The psychiatrist: Reefer madness

Halfway down south London's Landor Road - notorious in recent years for teen shootings and police raids - sits Lambeth Hospital. Dr Zerrin Atakan worked as a consultant psychiatrist at the intensive care unit here for 13 years.

Throughout the Eighties and Nineties patients came and went and came again through Lambeth Hospital's mental health wards. To end up in Atakan's intensive care ward they would be in an extreme state, and were often violent. Atakan began to observe that most of them smoked cannabis.

Psychiatric intensive care wards are locked wards but, if a patient's mental state has stabilised, after a few weeks they are allowed out to shop for a newspaper, to see how things are going.
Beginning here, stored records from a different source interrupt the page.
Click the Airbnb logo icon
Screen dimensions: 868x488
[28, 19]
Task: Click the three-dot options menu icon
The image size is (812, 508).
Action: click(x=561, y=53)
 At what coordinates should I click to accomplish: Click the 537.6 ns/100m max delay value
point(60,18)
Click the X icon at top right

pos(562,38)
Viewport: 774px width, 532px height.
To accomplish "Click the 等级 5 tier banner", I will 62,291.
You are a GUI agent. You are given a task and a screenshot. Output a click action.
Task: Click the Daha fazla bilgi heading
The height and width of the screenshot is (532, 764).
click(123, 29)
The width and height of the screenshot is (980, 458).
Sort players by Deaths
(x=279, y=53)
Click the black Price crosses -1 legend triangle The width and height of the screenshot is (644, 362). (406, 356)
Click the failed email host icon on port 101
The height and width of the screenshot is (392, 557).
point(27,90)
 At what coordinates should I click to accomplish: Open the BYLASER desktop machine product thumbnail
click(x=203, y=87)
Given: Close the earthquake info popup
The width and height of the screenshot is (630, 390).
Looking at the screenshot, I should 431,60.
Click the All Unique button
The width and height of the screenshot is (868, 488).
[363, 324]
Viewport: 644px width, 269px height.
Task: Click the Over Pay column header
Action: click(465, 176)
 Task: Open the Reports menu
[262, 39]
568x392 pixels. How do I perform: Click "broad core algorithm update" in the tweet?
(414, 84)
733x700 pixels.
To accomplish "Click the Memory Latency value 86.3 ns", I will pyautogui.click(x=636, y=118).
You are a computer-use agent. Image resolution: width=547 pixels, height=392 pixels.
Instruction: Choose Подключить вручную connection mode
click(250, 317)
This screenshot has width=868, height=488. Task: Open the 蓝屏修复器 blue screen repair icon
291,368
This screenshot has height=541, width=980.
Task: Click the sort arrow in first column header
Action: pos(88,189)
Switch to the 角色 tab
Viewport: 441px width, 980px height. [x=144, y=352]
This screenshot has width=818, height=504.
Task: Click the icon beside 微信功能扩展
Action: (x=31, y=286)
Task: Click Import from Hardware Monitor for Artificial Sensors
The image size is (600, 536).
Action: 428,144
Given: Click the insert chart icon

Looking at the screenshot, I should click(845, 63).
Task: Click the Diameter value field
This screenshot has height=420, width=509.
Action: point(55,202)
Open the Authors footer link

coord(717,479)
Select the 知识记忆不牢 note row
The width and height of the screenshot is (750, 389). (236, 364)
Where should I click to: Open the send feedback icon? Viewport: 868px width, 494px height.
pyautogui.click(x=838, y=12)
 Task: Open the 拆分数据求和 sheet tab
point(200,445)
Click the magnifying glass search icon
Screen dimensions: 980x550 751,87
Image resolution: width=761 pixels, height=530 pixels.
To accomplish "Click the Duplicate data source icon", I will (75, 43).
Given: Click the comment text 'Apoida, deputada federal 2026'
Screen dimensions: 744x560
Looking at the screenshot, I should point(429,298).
'Some would celebrate their freedom with a joint,' Atakan recalled, 'and psychologically they'd be straight back to square one.

'It became such a regular situation that we'd guess it straight away, and then it would be confirmed by urine analysis.

'What we know for a fact from epidemiological studies is that if you smoke long enough and strong enough, there is an increased risk of psychotic outcomes,' says Atakan. Two in every 100 frequent cannabis users will suffer schizophrenia.

'We also now know that if you happen to have psychosis and carry on smoking, your progress outcomes are worsened.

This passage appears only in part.